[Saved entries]
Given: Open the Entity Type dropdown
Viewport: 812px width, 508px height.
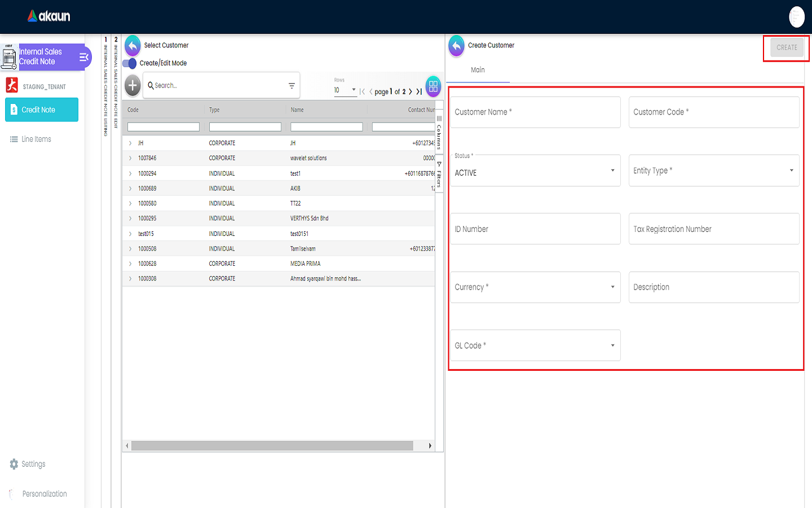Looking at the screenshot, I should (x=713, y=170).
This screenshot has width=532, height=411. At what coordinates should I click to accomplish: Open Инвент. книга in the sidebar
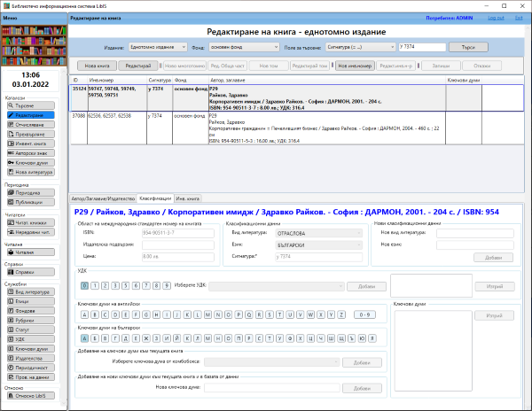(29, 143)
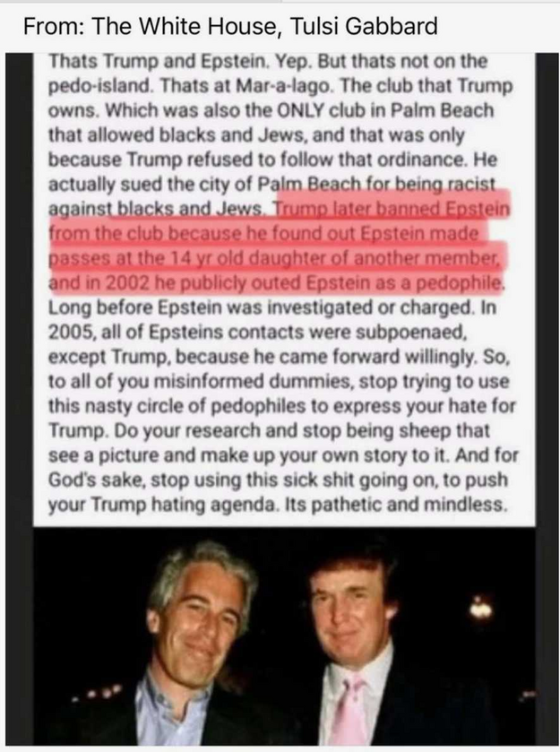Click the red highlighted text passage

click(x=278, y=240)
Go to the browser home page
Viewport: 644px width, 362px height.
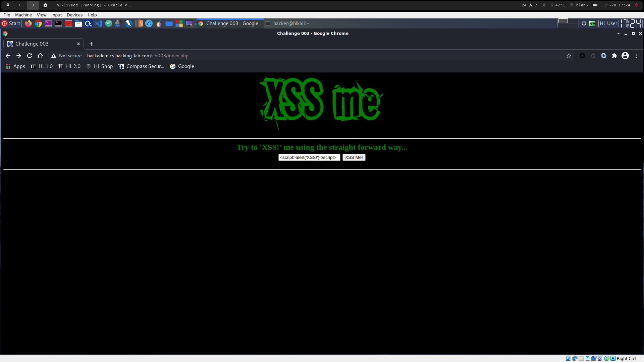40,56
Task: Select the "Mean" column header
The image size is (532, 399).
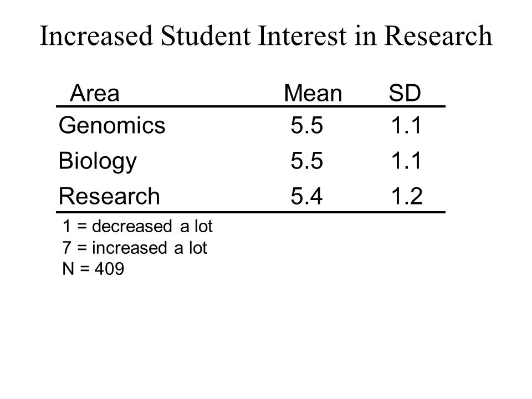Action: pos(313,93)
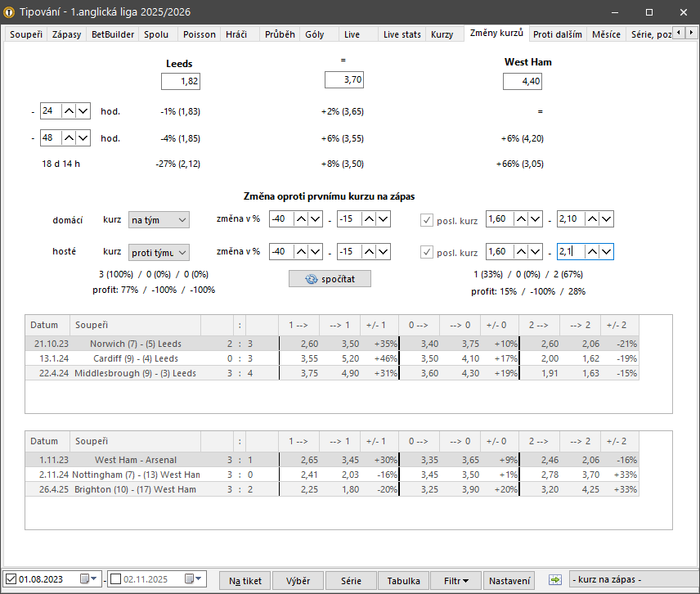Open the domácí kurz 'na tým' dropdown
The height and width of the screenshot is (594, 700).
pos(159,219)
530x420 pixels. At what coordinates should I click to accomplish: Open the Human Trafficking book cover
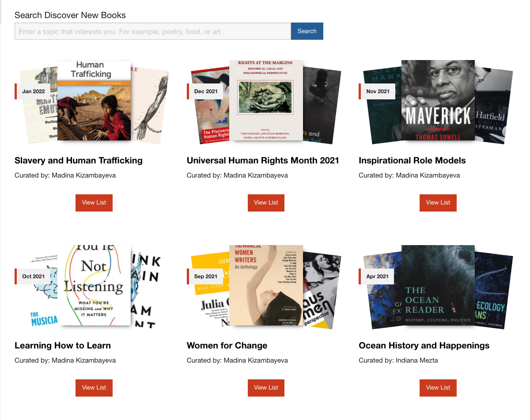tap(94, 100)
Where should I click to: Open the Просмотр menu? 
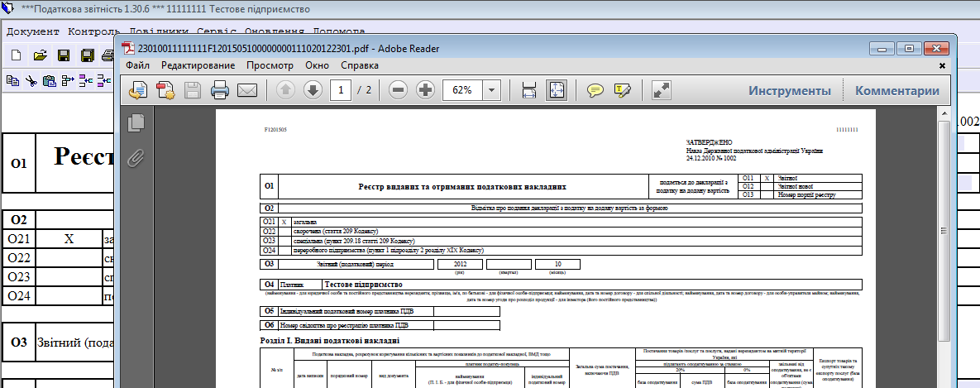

...

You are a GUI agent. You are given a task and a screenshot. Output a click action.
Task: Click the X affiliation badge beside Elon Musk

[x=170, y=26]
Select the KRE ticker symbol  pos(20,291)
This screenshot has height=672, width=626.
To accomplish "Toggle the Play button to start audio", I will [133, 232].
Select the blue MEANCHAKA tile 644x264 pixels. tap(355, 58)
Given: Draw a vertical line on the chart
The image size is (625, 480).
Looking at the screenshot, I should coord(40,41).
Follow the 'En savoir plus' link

==

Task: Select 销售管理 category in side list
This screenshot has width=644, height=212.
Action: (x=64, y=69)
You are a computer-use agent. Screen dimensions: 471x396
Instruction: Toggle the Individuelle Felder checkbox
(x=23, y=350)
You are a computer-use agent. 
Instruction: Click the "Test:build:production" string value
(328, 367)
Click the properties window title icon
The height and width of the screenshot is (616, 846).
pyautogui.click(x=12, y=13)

→ Task objective
Find the lines that mention "agent" in the entries and show them.

→ Response area
You are a GUI agent. You are given a task and a screenshot. Output a click action.
You are a computer-use agent. Screen dimensions: 471x396
You are a computer-use agent. 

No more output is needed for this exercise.